*Aim of the task*:
Exactly as written, set down every entry once more.

*Extracted records*:
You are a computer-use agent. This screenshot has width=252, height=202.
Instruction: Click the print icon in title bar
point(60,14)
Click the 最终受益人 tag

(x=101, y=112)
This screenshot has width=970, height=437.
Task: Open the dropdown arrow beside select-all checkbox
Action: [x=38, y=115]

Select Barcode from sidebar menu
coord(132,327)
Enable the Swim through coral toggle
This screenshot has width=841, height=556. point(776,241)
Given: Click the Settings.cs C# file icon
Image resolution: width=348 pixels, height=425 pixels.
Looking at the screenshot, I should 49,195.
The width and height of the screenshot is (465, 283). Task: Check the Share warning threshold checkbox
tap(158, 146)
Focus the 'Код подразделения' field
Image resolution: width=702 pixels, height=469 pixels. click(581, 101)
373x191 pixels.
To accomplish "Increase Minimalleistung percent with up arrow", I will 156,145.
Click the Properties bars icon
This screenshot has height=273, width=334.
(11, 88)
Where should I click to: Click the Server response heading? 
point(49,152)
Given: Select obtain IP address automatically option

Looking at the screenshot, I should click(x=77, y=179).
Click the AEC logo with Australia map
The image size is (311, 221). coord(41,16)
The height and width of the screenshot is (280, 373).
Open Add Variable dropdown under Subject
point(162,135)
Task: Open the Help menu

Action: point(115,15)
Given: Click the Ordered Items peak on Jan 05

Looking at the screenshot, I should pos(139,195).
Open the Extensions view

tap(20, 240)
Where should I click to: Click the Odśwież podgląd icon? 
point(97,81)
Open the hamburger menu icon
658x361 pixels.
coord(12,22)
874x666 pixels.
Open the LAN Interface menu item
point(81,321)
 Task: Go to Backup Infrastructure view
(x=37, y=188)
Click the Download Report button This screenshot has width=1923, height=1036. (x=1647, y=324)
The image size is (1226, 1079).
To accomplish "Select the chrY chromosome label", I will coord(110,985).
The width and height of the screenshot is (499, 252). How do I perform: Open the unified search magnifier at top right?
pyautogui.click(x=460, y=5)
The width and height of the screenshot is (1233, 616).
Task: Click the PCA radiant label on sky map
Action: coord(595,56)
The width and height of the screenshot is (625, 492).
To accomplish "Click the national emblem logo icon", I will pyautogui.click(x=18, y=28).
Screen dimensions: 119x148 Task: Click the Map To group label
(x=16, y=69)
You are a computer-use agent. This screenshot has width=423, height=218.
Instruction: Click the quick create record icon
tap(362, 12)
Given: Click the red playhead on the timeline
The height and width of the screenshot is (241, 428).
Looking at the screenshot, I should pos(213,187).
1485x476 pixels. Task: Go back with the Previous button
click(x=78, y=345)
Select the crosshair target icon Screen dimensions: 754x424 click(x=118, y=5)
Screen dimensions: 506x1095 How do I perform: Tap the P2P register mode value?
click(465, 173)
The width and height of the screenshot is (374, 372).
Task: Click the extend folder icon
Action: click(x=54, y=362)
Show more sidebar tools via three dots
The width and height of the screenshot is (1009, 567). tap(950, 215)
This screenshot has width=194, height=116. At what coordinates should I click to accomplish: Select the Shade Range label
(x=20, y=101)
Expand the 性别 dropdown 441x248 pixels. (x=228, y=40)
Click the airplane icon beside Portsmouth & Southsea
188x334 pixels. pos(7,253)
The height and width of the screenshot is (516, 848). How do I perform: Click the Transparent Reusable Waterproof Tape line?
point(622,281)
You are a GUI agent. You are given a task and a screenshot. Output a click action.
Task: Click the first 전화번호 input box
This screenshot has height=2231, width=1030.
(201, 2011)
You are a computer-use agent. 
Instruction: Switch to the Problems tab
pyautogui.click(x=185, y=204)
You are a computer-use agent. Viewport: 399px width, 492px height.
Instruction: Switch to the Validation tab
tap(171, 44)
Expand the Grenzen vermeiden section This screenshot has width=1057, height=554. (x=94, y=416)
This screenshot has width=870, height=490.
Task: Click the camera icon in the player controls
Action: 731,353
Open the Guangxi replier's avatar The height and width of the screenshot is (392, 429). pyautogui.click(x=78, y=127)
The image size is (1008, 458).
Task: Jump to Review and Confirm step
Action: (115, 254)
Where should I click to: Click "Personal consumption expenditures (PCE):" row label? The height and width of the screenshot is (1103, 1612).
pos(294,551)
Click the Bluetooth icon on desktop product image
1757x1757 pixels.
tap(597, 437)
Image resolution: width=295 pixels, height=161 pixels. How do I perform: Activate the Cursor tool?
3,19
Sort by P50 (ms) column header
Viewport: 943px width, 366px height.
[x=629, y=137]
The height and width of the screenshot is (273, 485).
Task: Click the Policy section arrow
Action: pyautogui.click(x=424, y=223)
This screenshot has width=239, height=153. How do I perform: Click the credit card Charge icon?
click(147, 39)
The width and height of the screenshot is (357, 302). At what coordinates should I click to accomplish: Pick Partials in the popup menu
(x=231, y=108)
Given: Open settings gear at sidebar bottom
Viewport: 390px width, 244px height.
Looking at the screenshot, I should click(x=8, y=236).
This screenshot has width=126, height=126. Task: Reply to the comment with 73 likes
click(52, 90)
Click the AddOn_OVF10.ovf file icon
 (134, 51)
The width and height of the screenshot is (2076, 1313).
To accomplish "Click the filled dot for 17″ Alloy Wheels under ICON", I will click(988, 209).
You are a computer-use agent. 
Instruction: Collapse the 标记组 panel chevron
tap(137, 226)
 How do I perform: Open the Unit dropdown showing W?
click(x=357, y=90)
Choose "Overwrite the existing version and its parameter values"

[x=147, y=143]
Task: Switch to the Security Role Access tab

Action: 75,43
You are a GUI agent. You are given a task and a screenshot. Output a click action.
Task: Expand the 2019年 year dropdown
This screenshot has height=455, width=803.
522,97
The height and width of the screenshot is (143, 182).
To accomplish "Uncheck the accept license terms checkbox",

*Answer space*:
You are a computer-use agent. This screenshot has width=252, height=202.
Instruction: Click the print icon in title bar
point(60,14)
Click the 最终受益人 tag

(x=101, y=112)
This screenshot has width=970, height=437.
Task: Open the dropdown arrow beside select-all checkbox
Action: [x=38, y=115]

Select Barcode from sidebar menu
coord(132,327)
Enable the Swim through coral toggle
This screenshot has width=841, height=556. point(776,241)
Given: Click the Settings.cs C# file icon
Image resolution: width=348 pixels, height=425 pixels.
Looking at the screenshot, I should 49,195.
The width and height of the screenshot is (465, 283). Task: Check the Share warning threshold checkbox
tap(158, 146)
Focus the 'Код подразделения' field
Image resolution: width=702 pixels, height=469 pixels. click(581, 101)
373x191 pixels.
To accomplish "Increase Minimalleistung percent with up arrow", I will 156,145.
Click the Properties bars icon
This screenshot has height=273, width=334.
(11, 88)
Where should I click to: Click the Server response heading? 
point(49,152)
Given: Select obtain IP address automatically option

Looking at the screenshot, I should click(x=77, y=179).
Click the AEC logo with Australia map
The image size is (311, 221). coord(41,16)
The height and width of the screenshot is (280, 373).
Open Add Variable dropdown under Subject
point(162,135)
Task: Open the Help menu

Action: point(115,15)
Given: Click the Ordered Items peak on Jan 05

Looking at the screenshot, I should pos(139,195).
Open the Extensions view

tap(20, 240)
Where should I click to: Click the Odśwież podgląd icon? 
point(97,81)
Open the hamburger menu icon
658x361 pixels.
coord(12,22)
874x666 pixels.
Open the LAN Interface menu item
point(81,321)
 Task: Go to Backup Infrastructure view
(x=37, y=188)
Click the Download Report button This screenshot has width=1923, height=1036. (x=1647, y=324)
The image size is (1226, 1079).
To accomplish "Select the chrY chromosome label", I will coord(110,985).
The width and height of the screenshot is (499, 252). How do I perform: Open the unified search magnifier at top right?
pyautogui.click(x=460, y=5)
The width and height of the screenshot is (1233, 616).
Task: Click the PCA radiant label on sky map
Action: coord(595,56)
The width and height of the screenshot is (625, 492).
To accomplish "Click the national emblem logo icon", I will pyautogui.click(x=18, y=28).
Screen dimensions: 119x148 Task: Click the Map To group label
(x=16, y=69)
You are a computer-use agent. This screenshot has width=423, height=218.
Instruction: Click the quick create record icon
tap(362, 12)
Given: Click the red playhead on the timeline
The height and width of the screenshot is (241, 428).
Looking at the screenshot, I should pos(213,187).
1485x476 pixels. Task: Go back with the Previous button
click(x=78, y=345)
Select the crosshair target icon Screen dimensions: 754x424 click(x=118, y=5)
Screen dimensions: 506x1095 How do I perform: Tap the P2P register mode value?
click(465, 173)
The width and height of the screenshot is (374, 372).
Task: Click the extend folder icon
Action: click(x=54, y=362)
Show more sidebar tools via three dots
The width and height of the screenshot is (1009, 567). tap(950, 215)
This screenshot has width=194, height=116. At what coordinates should I click to accomplish: Select the Shade Range label
(x=20, y=101)
Expand the 性别 dropdown 441x248 pixels. (x=228, y=40)
Click the airplane icon beside Portsmouth & Southsea
188x334 pixels. pos(7,253)
The height and width of the screenshot is (516, 848). How do I perform: Click the Transparent Reusable Waterproof Tape line?
point(622,281)
You are a GUI agent. You are given a task and a screenshot. Output a click action.
Task: Click the first 전화번호 input box
This screenshot has height=2231, width=1030.
(201, 2011)
You are a computer-use agent. 
Instruction: Switch to the Problems tab
pyautogui.click(x=185, y=204)
You are a computer-use agent. Viewport: 399px width, 492px height.
Instruction: Switch to the Validation tab
tap(171, 44)
Expand the Grenzen vermeiden section This screenshot has width=1057, height=554. (x=94, y=416)
This screenshot has width=870, height=490.
Task: Click the camera icon in the player controls
Action: 731,353
Open the Guangxi replier's avatar The height and width of the screenshot is (392, 429). pyautogui.click(x=78, y=127)
The image size is (1008, 458).
Task: Jump to Review and Confirm step
Action: (115, 254)
Where should I click to: Click "Personal consumption expenditures (PCE):" row label? The height and width of the screenshot is (1103, 1612).
pos(294,551)
Click the Bluetooth icon on desktop product image
1757x1757 pixels.
tap(597, 437)
Image resolution: width=295 pixels, height=161 pixels. How do I perform: Activate the Cursor tool?
3,19
Sort by P50 (ms) column header
Viewport: 943px width, 366px height.
[x=629, y=137]
The height and width of the screenshot is (273, 485).
Task: Click the Policy section arrow
Action: pyautogui.click(x=424, y=223)
This screenshot has width=239, height=153. How do I perform: Click the credit card Charge icon?
click(147, 39)
The width and height of the screenshot is (357, 302). At what coordinates should I click to accomplish: Pick Partials in the popup menu
(x=231, y=108)
Given: Open settings gear at sidebar bottom
Viewport: 390px width, 244px height.
Looking at the screenshot, I should click(x=8, y=236).
This screenshot has width=126, height=126. Task: Reply to the comment with 73 likes
click(52, 90)
Click the AddOn_OVF10.ovf file icon
 (134, 51)
The width and height of the screenshot is (2076, 1313).
To accomplish "Click the filled dot for 17″ Alloy Wheels under ICON", I will click(988, 209).
You are a computer-use agent. 
Instruction: Collapse the 标记组 panel chevron
tap(137, 226)
 How do I perform: Open the Unit dropdown showing W?
click(x=357, y=90)
Choose "Overwrite the existing version and its parameter values"

[x=147, y=143]
Task: Switch to the Security Role Access tab

Action: 75,43
You are a GUI agent. You are given a task and a screenshot. Output a click action.
Task: Expand the 2019年 year dropdown
This screenshot has height=455, width=803.
522,97
The height and width of the screenshot is (143, 182).
To accomplish "Uncheck the accept license terms checkbox",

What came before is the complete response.